I must have blanked that bit out! Yes, that's truly grim. I can forgive her though, because she also managed to make a ball gown out of a festoon blind, and was generally just brilliant.

Talking of ridiculous books, I'm just remembering Flowers in the Attic, with the sadist grandma, the mum who tries to poison the children (with salt?), and the incestuous siblings. So entertaining as a 14 year old though.

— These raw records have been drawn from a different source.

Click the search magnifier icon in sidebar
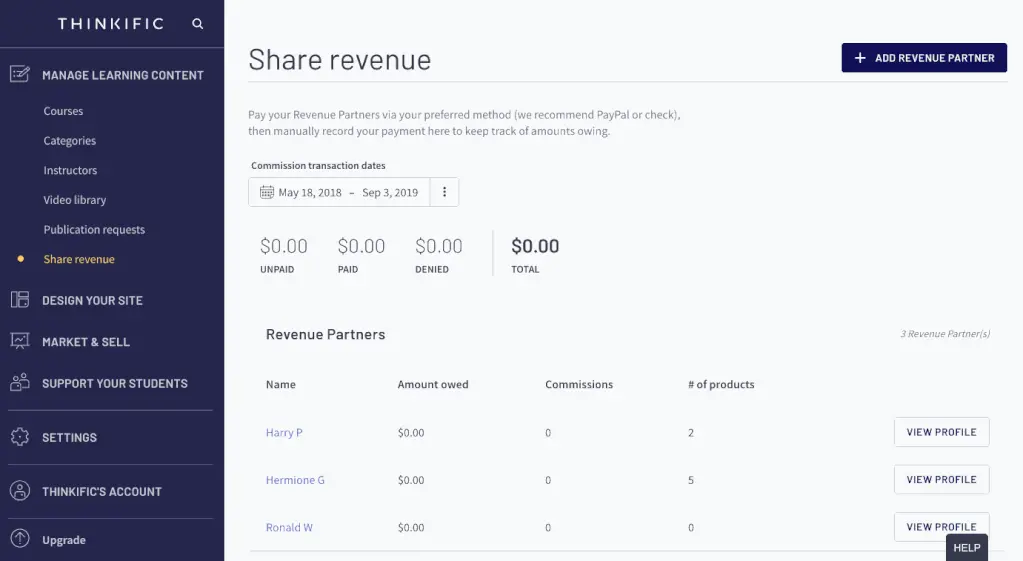 [x=197, y=24]
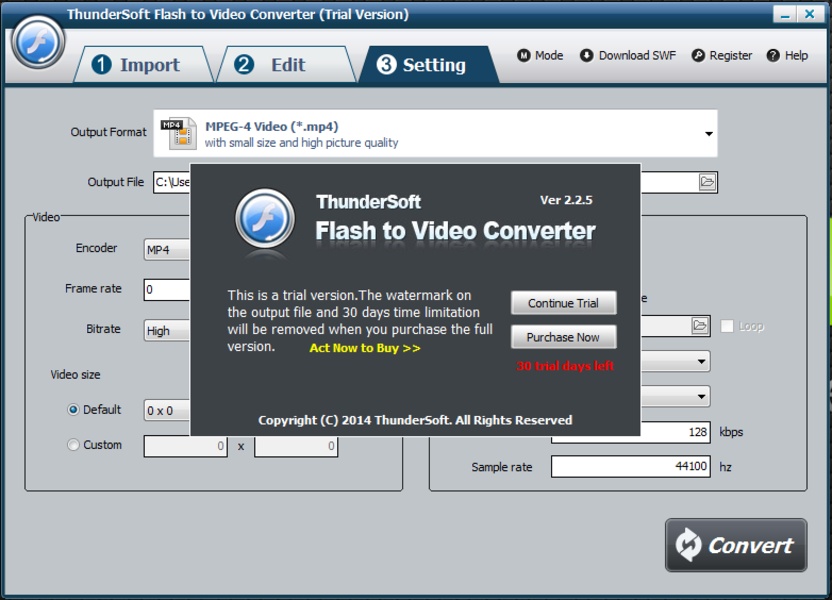The height and width of the screenshot is (600, 832).
Task: Click the app Flash logo at top-left
Action: (37, 41)
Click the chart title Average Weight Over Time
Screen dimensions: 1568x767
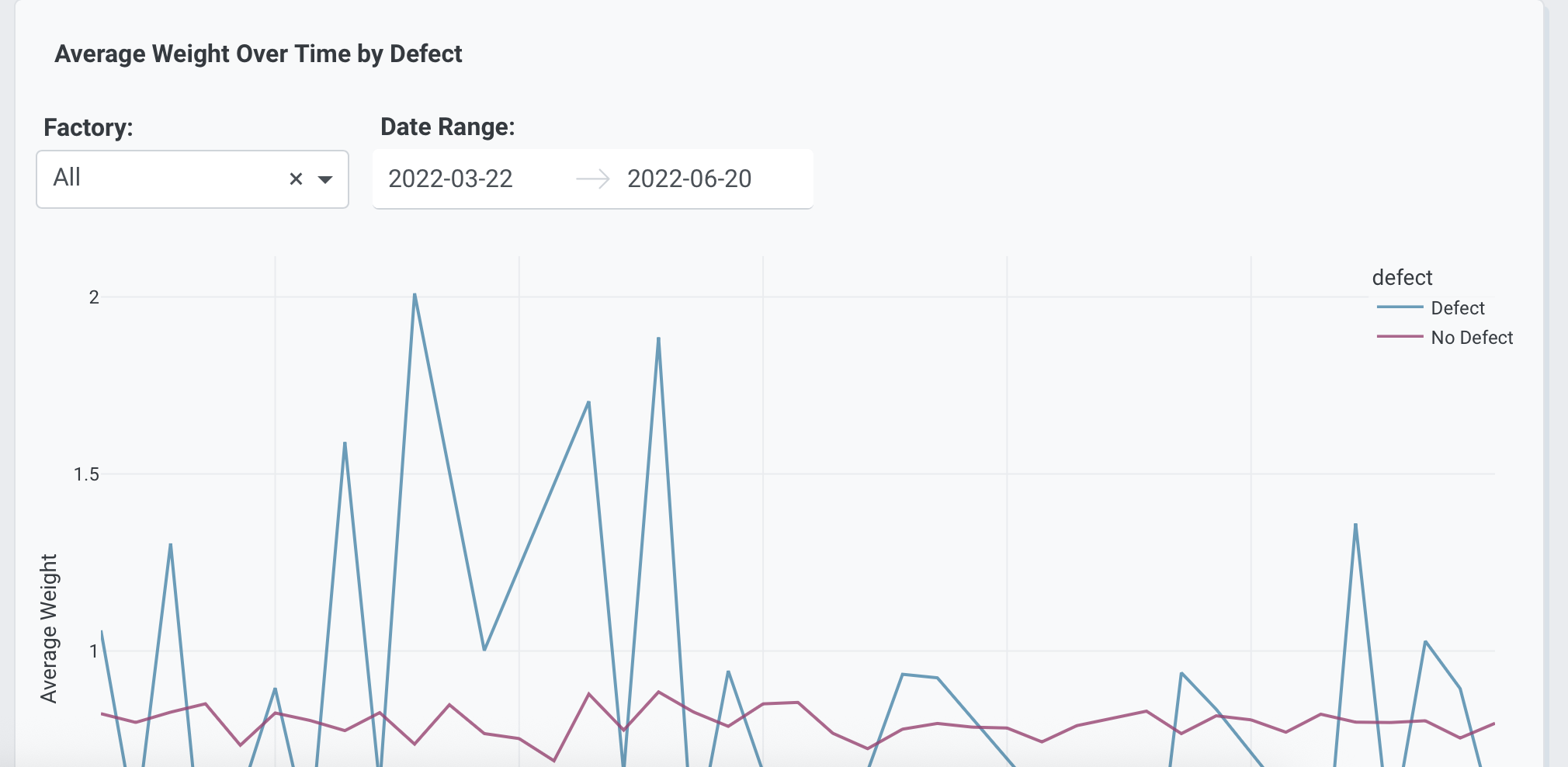(258, 54)

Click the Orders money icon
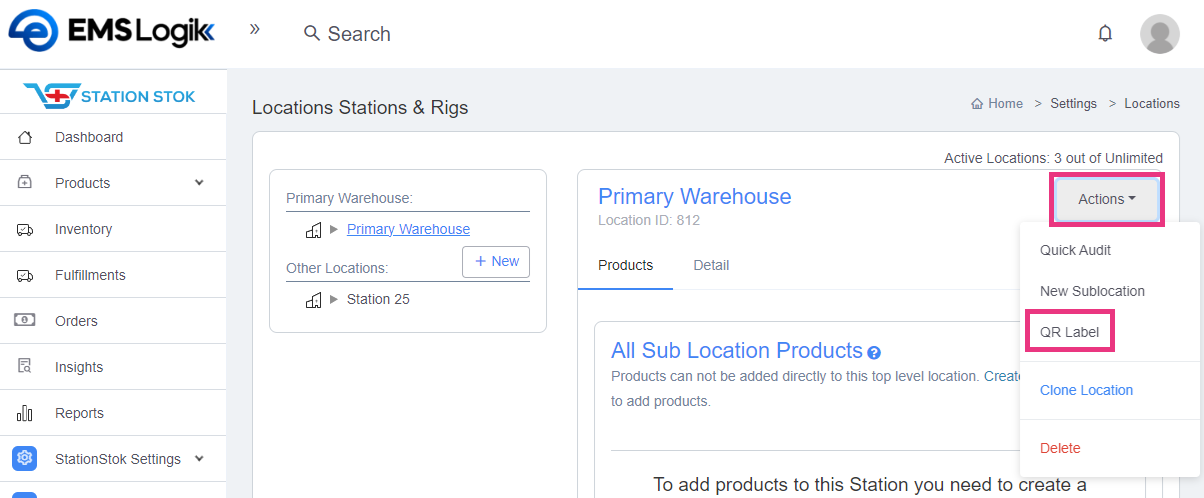point(26,321)
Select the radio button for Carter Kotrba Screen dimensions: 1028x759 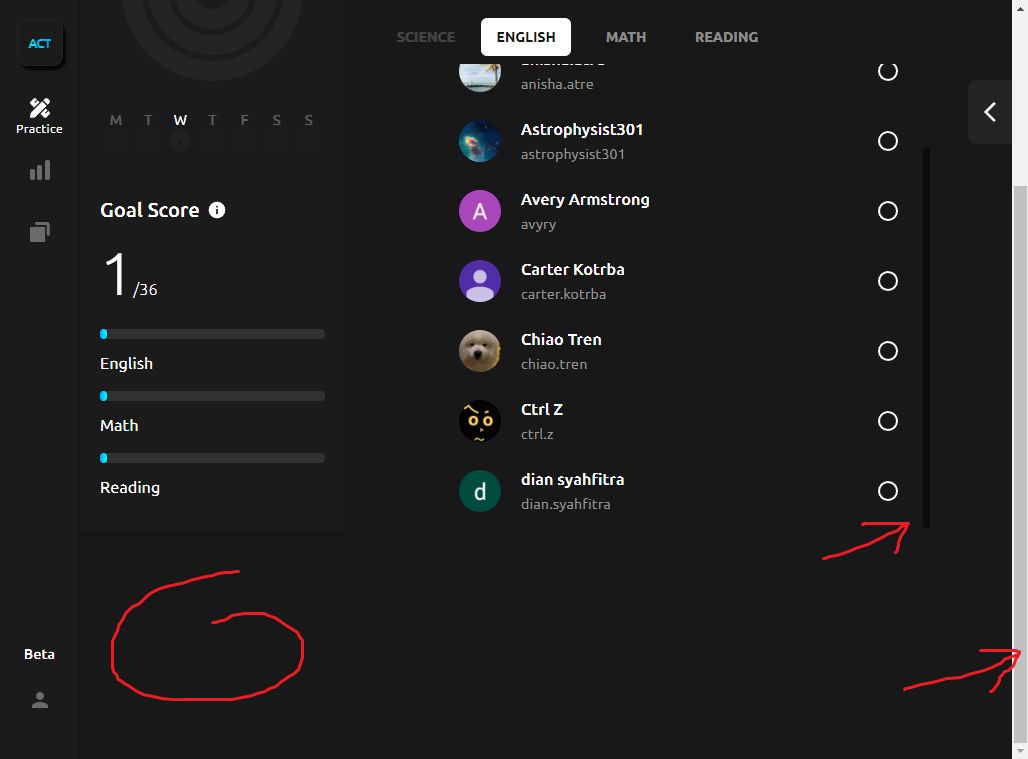coord(887,281)
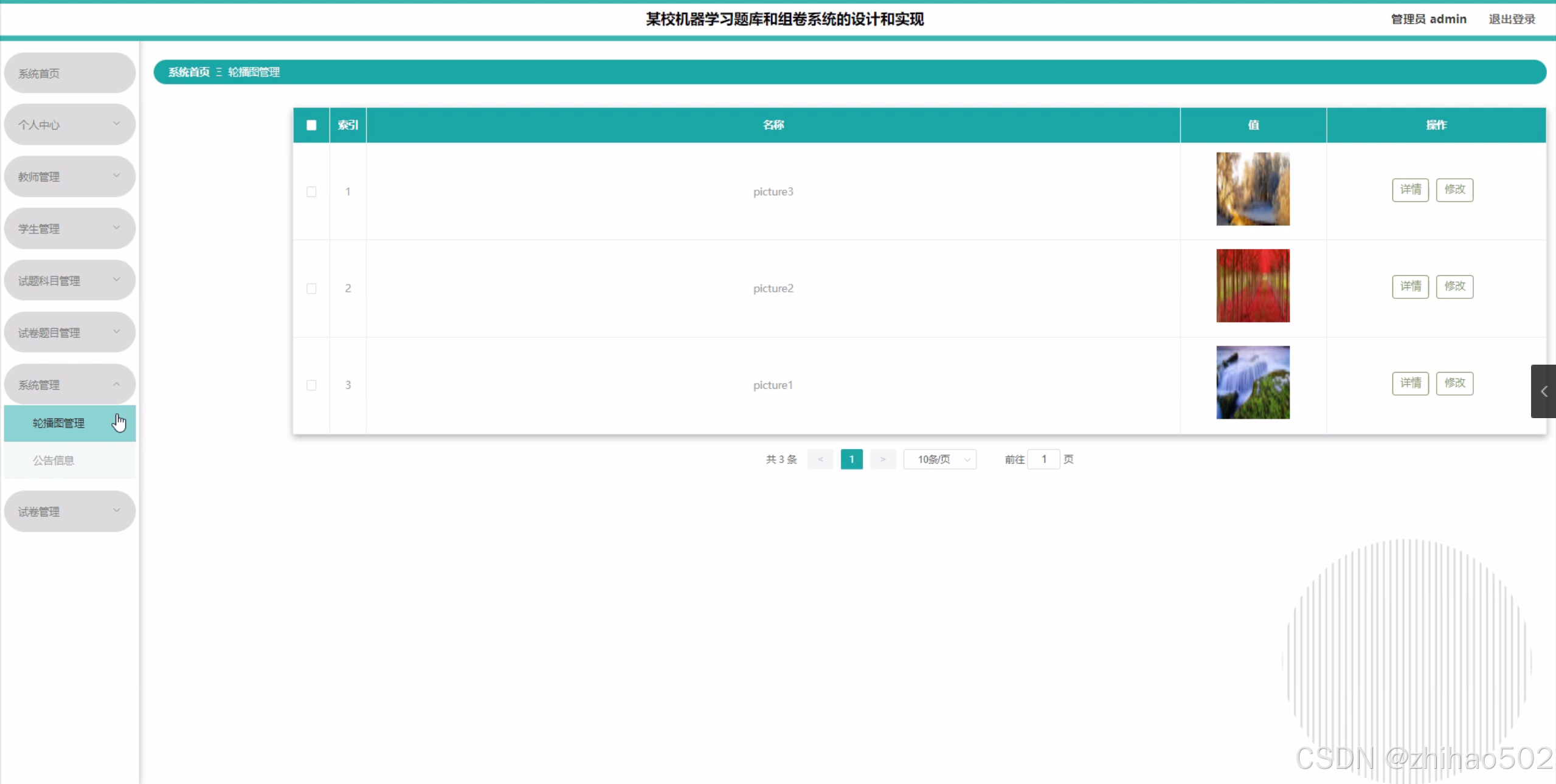The height and width of the screenshot is (784, 1556).
Task: Open picture1 waterfall thumbnail
Action: [1253, 382]
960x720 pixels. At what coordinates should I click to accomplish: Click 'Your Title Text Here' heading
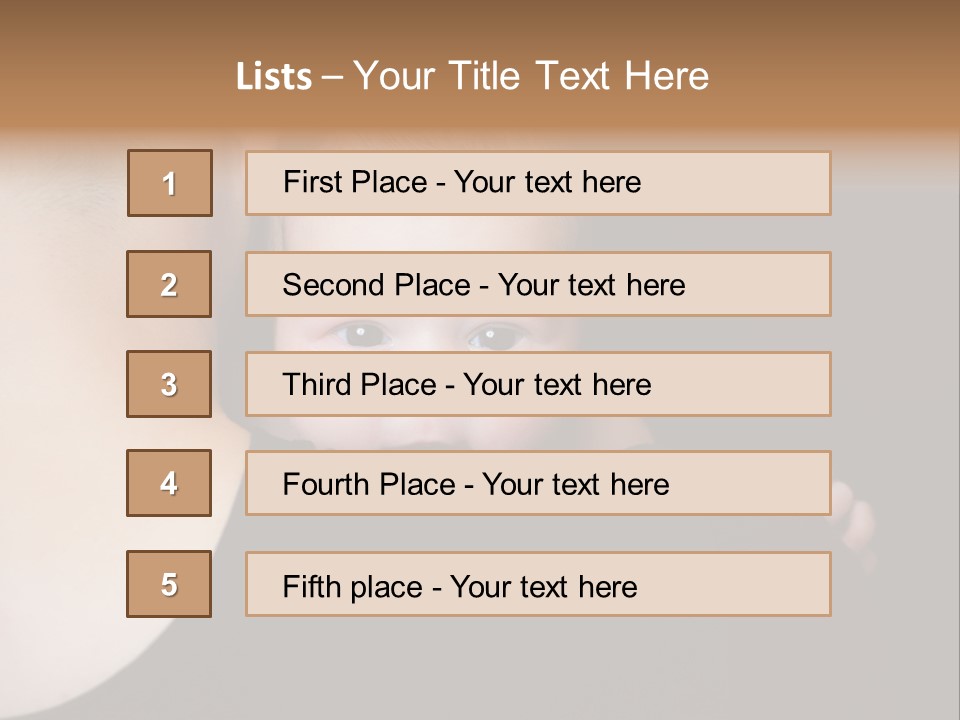tap(531, 76)
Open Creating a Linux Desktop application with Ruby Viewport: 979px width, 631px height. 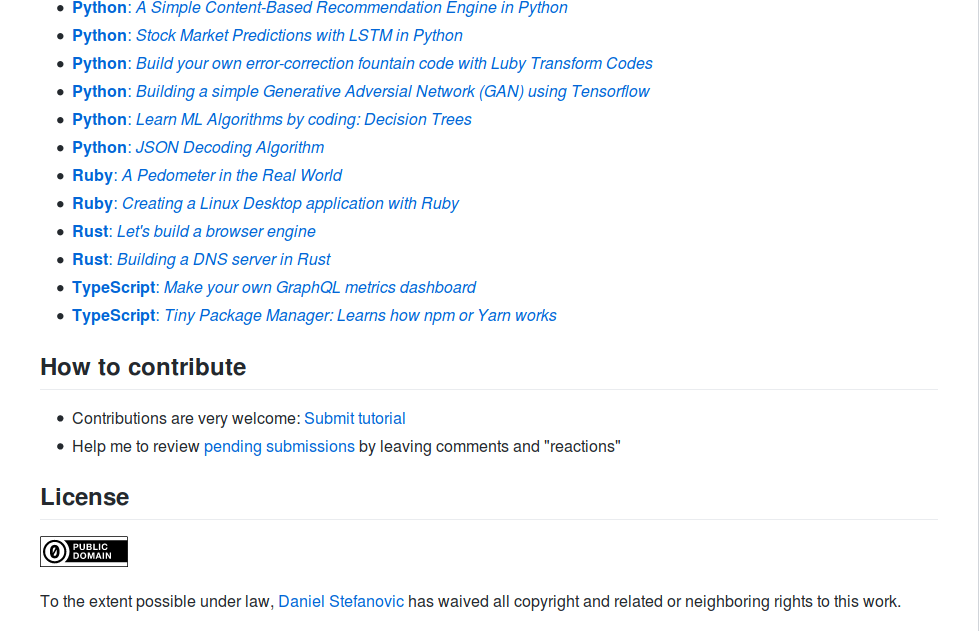[x=290, y=203]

pippitysqueakity · 15/01/2021 11:10

Just to add to LaMarschallin's excellent post, M&B actually also used to send notes with their free books if you wanted to write for them, and the notes were on a cassette tape...which was called a 'kissette'!
I did submit a couple of drafts and they were very encouraging, while totally saying no chance,love!

PhilODox · 15/01/2021 11:13

Wasn't it just arsenic, Collidascope? On their daily doughnuts? Hmm

LaMarschallin · 15/01/2021 11:15

Collidascope

What I do find a bit revolting in that book is Caroline making delicious deserts out of the leftovers from the dons' champagne flutes. That is just grim, isn't it?

Went to a wine tasting evening years ago at exPiLs' house.
FiL was very generous with his tasting samples and quite a lot of wine got left in both bottles and glasses (not in my glasses, I'm afraid).
MiL gathered up all the leftover wine and made punch with it the next day.

Mind you, having seen her make stock from the leftover chicken carcass and the picked bones from people's plates on an earlier visit, perhaps I shouldn't have been surprised.

CounsellorTroi · 15/01/2021 11:15

I remember when staying in a holiday cottage I found a book in the bookcase called Meet Me in Manhattan by Claudia Carroll. The heroine is Irish and lives in Dublin. She meets a guy on line, a dishy American airline pilot apparently. They strike up a friendship, to the point that they arrange to meet in a pub in Dublin next time he flies there. But when she goes to the pub he’s not there. Later he says he was. Anyway after getting increasingly suspicious she tracks his ISP to a New York address, like you would, and flies there to check him out, like you would, and it turns out her attractive pilot is a 14 year old boy. BUT he has an attractive older brother and you can guess the rest.

Collidascope · 15/01/2021 11:19

@PhilODox

Wasn't it just arsenic, Collidascope? On their daily doughnuts? Hmm
Yeah, I think you're right.
EsmesRedPetticoat · 15/01/2021 11:20

It was arsenic on their donuts!
I thought Flowers in the Attic was so beautiful when I was 14!

LaMarschallin · 15/01/2021 11:20

pippitysqueakity

I thought I'd read an article in a magazine about the requirements for M&B but it may well have been something sent with the books - it was a very long time ago

Definitely didn't get a kissette and I'm very jealous of yours Envy

I did submit a couple of drafts and they were very encouraging, while totally saying no chance,love!

Genuine respect; I never got within a million miles of that stage.